As boas relações de Bonner com autoridades de Pyongyang são alvo de críticas de pessoas que o consideram conivente com o regime totalitário e colaborador de uma indústria que fornece moeda forte à família Kim e sua corte.

O britânico se defende com o argumento de que o turismo e os projetos cinematográficos e esportivos em que se envolve reduzem o isolamento dos norte-coreanos e permitem uma melhor compreensão do país pelos estrangeiros e vice-versa. Além disso, ressalta que seus contatos se dão com funcionários de baixo escalão e nunca com a cúpula do governo.

Bonner e sua equipe já levaram jogadores de futebol norte-coreanos para a Inglaterra e times de basquete norte-americano e hóquei no gelo canadense a Pyongyang. Também promoveram campeonato de frisbee e a primeira corrida beneficente da Coreia do Norte.

“Tudo isso foi conquistado junto com nossos colegas norte-coreanos, que forçaram os limites (do permitido) e obtiveram autorização para convidar times estrangeiros e fazer com que norte-coreanos jogassem com eles”, afirma. “Esses são os primeiros passos do engajamento, e são extremamente gratificantes.”

Cada filme que Bonner produziu ou dirigiu foi exaustivamente negociado com as autoridades da Coreia do Norte e todos tiveram caráter pioneiro na abordagem de temas que não haviam sido retratados anteriormente nem mesmo por norte-coreanos.

Depois de A State of Mind, o inglês produziu Crossing the Line (Cruzando a Linha), documentário sobre o ex-soldado norte-americano James Dresnok, que em 1962 cruzou a zona desmilitarizada que divide a península coreana no Paralelo 38 e desertou para o regime de Pyongyang.

Finalista do prêmio do júri no Festival de Cinema de Sundance de 2007, o filme apresentou pela primeira vez a história de Dresnok, 40 anos depois de seu “desaparecimento”. O desertor vive até hoje em Pyongyang, onde cresceram seus dois filhos, fruto do casamento com outra estrangeira moradora da capital. Apesar de terem cabelos loiros e olhos claros, ambos são norte-coreanos e, como seus compatriotas, levam espetados do lado esquerdo das blusas os broches com as imagens de Kim Il-sung e Kim Jong-il.

A obra de maior sucesso de Bonner dentro da Coreia do Norte é The Game of their Lives (O Jogo de Suas Vidas), que narra a improvável vitória do time do país comunista sobre a favorita Itália na Copa de 1966, na Inglaterra. “Foi o maior choque da história do futebol mundial”, exagera Bonner, que há quatro anos namora a jornalista italiana Antonia Cimini, com quem forma um dos casais mais exuberantes da comunidade de expatriados de Pequim.

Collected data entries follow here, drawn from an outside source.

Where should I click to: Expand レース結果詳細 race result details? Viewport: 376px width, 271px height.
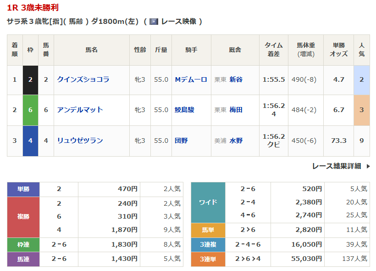[336, 166]
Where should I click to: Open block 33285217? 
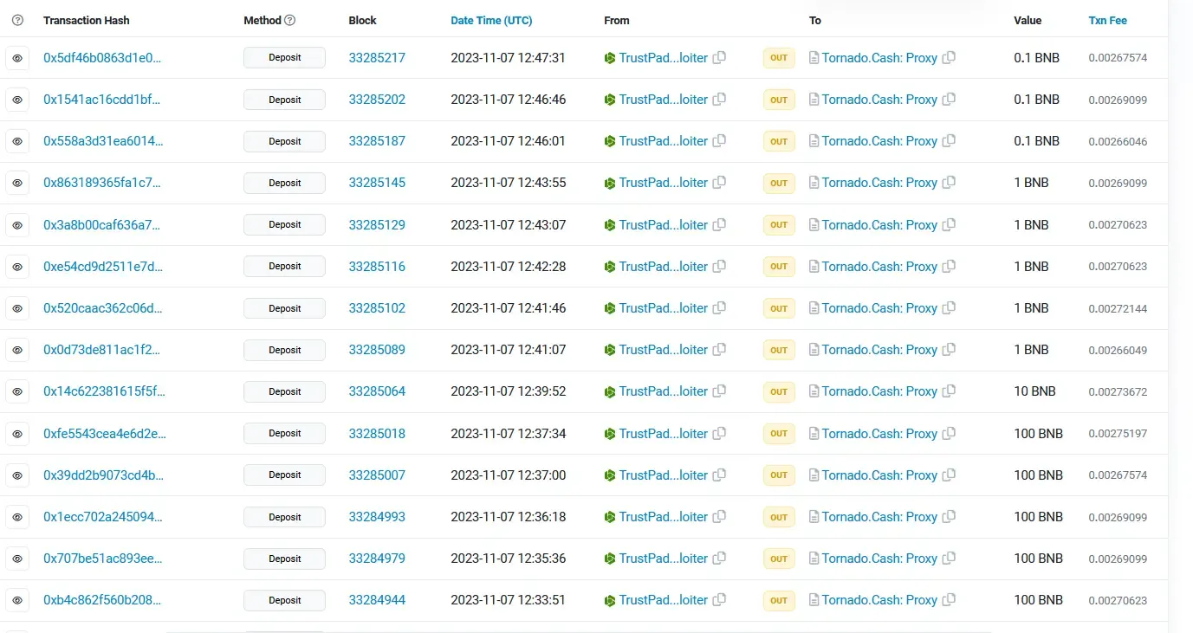[377, 58]
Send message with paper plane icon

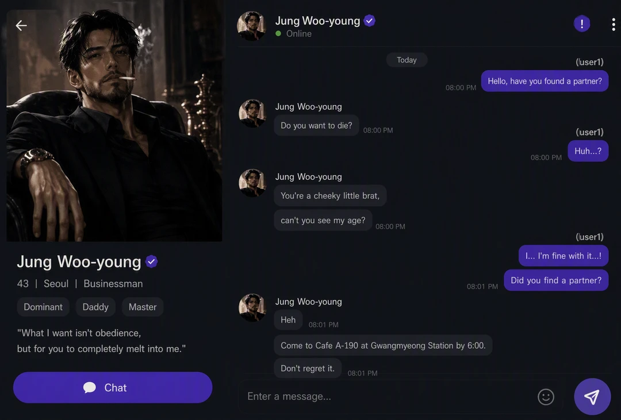coord(592,396)
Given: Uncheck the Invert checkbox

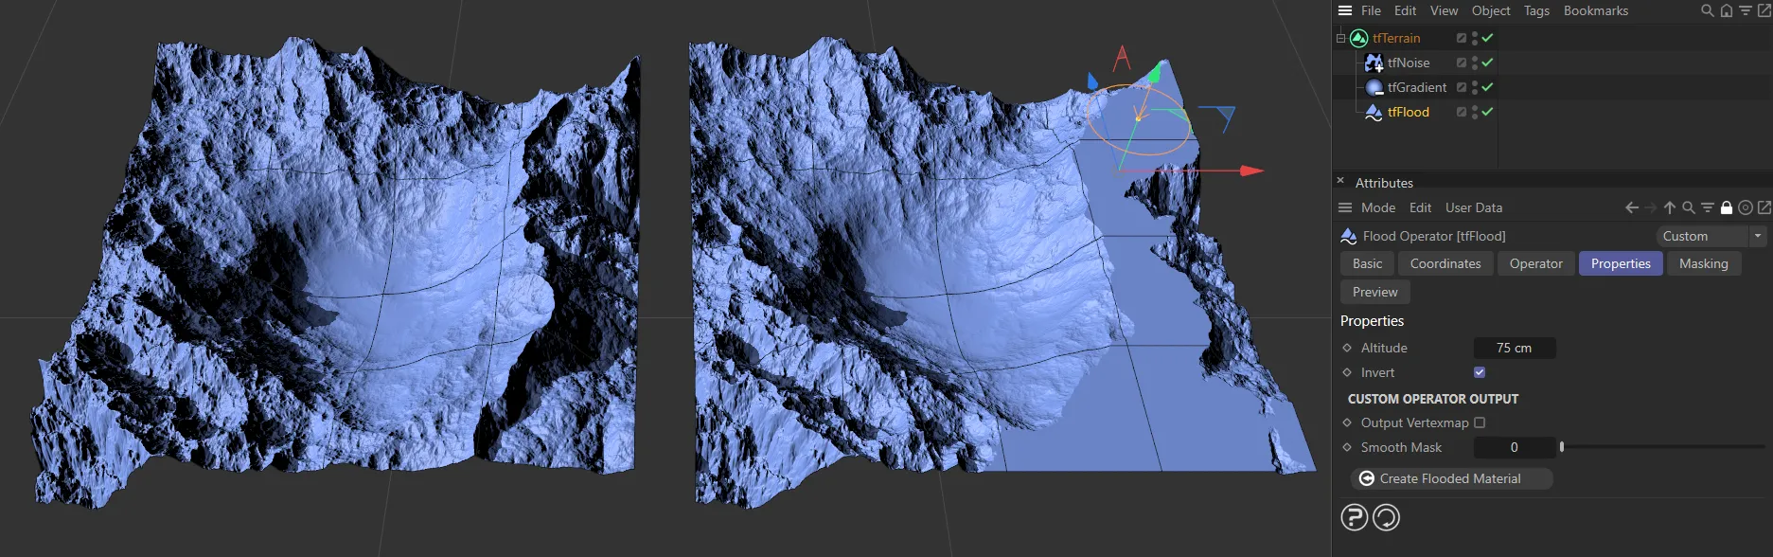Looking at the screenshot, I should coord(1480,372).
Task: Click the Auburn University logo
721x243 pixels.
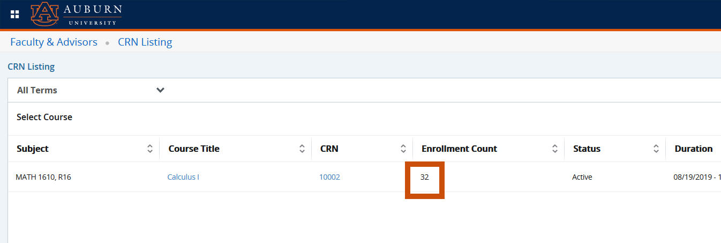Action: click(x=76, y=14)
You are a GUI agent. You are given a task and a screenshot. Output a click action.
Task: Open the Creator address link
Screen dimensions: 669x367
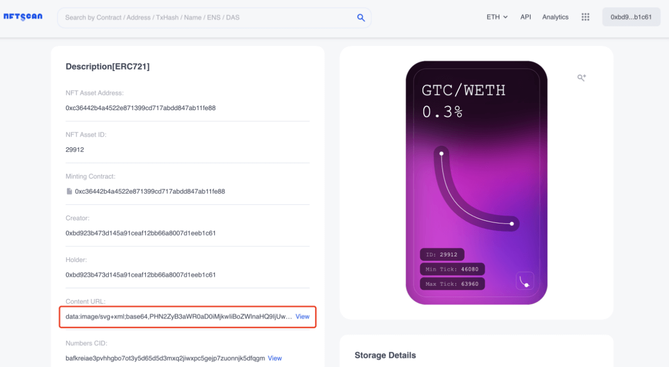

Os integrantes do time que derrotou a Itália são as estrelas do documentário, realizado em 2002. Os norte-coreanos são fanáticos por futebol e até hoje o filme é reprisado pela televisão estatal.

Apesar de viajar para o país desde 1993 e se declarar apaixonado pela população local, Bonner não fala coreano. Sua comunicação se dá em inglês e chinês. Quando está filmando, o britânico usa seu talento de desenhista e pintor para retratar as cenas que imagina e mostrá-las aos atores.

É difícil mensurar o impacto das iniciativas de “engajamento” de Bonner, mas é inegável que os turistas provocam ao menos um impacto visual nas ruas de Pyongyang. A maioria é mais bem nutrida e mais alta que a média da população local, afetada pela carência crônica de alimentos. Além disso, muitos usam jeans, um dos principais ícones da influência cultural dos Estados Unidos no mundo.

Na Coreia do Norte, essas calças, que na origem vestiam operários, são vistas como símbolo do imperialismo norte-americano e não integram o guarda-roupa por falta de credenciais ideológicas.